REQUIRED WORK »
Copy the Økokrim article starting with "Extraordinary apology leaves" and going on through "caused for the defendants involved.", swapping "white-collar crime unit" for "economic crime unit" wherever it occurs.

EXCERPT PROVIDED »
Extraordinary apology leaves Norway’s white-collar crime unit facing lawsuits

Norway’s white-collar crime unit (Økokrim) suffered an enormous loss of prestige this week and now faces being sued itself. After prosecuting alleged tax evasion at drilling rig company Transaocean for the past 11 years, Økokrim dropped the case entirely and issued an extraordinary apology for the trouble it had caused for the defendants involved.

“They have been acquitted and should be viewed as not guilty,” conceded Økokrim’s chief, Trond Eirik Schea. He also has decided to drop Økokrim’s appeal of the court ruling that acquitted Transocean, tax adviser Klaus Klausen of Ernst & Young, two other advisers and Arcade Drilling.

Newspaper Dagens Næringsliv (DN), which has followed the case for more than a decade, reported that Schea based his decision on “an overall evaluation” of the case and the resources involved in continuing to pursue it.

The decision came after Økokrim’s main prosecutor on the case, Morten Eriksen, had been accused of conflicts of interest in the case and of being on a “crusade” against Transocean. Økokrim’s appeal of the acquittal was supposed to go to trial this month, but Eriksen was abruptly taken off the case and now the entire appeal has been withdrawn.

Eriksen had also been accused by one of the acquitted defendants, Oslo tax attorney Sverre Koch, of dereliction of duties. Police dropped an investigation against Eriksen but Norway’s top state prosecutor had criticized Eriksen, and his removal from the case just before the appeals trial was to get underway came after demands for such from defense attorneys on Transocean’s side.

‘Uncertain’ outcome of an appeal
Schea pointed to the acquittals issued by an Oslo court and noted that uncertainty over the outcome of an appeal, and the amount of resources needed to mount it, figured into his decision to drop the entire case and apologize to those charged. Asked whether he still had confidence in Eriksen, who’s been a high-profile Økokrim prosecutor for years, Schea responded that “I have confidence in all my colleagues.”

RECORD LIST »
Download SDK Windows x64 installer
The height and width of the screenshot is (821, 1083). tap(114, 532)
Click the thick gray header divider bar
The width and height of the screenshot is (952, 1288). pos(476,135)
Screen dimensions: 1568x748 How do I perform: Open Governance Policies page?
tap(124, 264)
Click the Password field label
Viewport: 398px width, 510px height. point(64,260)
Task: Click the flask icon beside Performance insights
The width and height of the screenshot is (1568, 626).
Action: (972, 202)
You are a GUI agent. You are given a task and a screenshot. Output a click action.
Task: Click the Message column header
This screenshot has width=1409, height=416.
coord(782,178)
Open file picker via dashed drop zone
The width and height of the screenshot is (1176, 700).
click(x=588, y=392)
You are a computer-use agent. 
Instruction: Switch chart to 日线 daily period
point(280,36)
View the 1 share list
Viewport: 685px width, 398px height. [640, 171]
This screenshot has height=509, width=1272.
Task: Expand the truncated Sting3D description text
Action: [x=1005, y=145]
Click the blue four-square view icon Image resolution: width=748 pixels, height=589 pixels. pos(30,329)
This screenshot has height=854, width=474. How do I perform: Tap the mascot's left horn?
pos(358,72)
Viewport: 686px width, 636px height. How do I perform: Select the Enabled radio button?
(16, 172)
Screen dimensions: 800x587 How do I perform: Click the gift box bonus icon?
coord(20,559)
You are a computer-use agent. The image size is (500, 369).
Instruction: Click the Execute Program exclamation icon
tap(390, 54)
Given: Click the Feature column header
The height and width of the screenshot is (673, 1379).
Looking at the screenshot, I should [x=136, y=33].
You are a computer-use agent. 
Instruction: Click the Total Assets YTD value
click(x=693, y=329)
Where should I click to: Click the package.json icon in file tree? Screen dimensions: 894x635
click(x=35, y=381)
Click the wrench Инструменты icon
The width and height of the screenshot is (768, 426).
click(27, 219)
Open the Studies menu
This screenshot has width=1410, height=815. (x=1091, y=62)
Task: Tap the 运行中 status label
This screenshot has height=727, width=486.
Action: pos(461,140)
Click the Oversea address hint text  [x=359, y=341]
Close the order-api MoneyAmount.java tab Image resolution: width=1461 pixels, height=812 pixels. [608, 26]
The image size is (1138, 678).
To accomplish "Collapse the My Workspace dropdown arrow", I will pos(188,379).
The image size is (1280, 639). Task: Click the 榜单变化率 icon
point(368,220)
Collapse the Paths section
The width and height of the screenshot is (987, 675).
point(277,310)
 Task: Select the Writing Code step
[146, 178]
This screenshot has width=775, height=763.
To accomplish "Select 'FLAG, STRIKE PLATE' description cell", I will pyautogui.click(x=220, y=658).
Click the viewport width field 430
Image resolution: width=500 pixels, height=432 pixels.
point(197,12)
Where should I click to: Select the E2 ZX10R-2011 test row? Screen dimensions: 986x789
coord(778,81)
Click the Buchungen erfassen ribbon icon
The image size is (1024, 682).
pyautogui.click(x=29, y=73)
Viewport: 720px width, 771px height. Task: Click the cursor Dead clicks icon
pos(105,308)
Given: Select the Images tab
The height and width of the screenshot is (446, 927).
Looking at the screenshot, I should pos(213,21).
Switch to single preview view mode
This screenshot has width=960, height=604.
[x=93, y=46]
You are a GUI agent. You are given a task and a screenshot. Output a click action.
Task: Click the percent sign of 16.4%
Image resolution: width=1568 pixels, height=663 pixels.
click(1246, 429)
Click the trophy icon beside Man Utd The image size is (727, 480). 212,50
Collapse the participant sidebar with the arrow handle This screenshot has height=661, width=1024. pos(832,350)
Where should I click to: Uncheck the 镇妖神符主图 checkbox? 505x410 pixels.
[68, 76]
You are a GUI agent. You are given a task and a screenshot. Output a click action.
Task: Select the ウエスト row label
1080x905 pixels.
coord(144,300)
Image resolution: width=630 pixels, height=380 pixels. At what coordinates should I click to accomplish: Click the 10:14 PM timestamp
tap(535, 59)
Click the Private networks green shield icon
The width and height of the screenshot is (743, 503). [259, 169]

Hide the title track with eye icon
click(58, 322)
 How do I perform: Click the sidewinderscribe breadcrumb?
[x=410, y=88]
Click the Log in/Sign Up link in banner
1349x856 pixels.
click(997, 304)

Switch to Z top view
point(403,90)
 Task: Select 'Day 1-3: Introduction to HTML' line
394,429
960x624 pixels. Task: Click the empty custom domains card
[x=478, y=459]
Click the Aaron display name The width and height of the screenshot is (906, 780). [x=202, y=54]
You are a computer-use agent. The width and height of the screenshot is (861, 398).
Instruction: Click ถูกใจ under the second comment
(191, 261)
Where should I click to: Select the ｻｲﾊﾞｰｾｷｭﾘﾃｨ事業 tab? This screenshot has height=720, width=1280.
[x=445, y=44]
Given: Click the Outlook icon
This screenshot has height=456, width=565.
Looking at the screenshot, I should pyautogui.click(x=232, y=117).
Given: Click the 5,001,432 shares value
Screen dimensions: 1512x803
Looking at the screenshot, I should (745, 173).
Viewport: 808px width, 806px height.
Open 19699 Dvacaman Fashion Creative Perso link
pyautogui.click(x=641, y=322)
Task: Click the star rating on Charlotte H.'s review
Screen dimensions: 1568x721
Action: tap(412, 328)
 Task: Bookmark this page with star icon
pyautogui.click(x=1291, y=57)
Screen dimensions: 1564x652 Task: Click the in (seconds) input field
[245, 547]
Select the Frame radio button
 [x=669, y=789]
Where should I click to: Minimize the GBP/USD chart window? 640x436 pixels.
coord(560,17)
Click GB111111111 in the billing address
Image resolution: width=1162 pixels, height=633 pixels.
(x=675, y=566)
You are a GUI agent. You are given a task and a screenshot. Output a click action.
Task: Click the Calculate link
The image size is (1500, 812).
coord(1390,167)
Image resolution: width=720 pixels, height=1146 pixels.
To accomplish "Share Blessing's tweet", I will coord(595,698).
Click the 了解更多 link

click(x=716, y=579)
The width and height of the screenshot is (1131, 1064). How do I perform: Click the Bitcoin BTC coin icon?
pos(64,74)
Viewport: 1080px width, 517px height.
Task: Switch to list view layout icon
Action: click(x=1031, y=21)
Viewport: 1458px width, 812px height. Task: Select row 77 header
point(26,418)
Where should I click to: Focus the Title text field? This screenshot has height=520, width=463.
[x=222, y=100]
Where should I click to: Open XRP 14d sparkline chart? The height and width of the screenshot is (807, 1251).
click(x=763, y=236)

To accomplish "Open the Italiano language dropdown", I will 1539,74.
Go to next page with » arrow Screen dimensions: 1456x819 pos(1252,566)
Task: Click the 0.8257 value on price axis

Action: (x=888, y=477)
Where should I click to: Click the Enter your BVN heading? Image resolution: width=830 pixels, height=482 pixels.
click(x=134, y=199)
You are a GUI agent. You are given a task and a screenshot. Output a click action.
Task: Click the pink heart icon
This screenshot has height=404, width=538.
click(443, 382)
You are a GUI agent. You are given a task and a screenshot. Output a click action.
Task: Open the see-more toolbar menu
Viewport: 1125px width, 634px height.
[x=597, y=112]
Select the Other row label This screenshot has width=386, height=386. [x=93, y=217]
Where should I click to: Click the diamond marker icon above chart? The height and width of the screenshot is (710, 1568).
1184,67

COMPLETE OUTPUT »
Extraordinary apology leaves Norway’s economic crime unit facing lawsuits

Norway’s economic crime unit (Økokrim) suffered an enormous loss of prestige this week and now faces being sued itself. After prosecuting alleged tax evasion at drilling rig company Transaocean for the past 11 years, Økokrim dropped the case entirely and issued an extraordinary apology for the trouble it had caused for the defendants involved.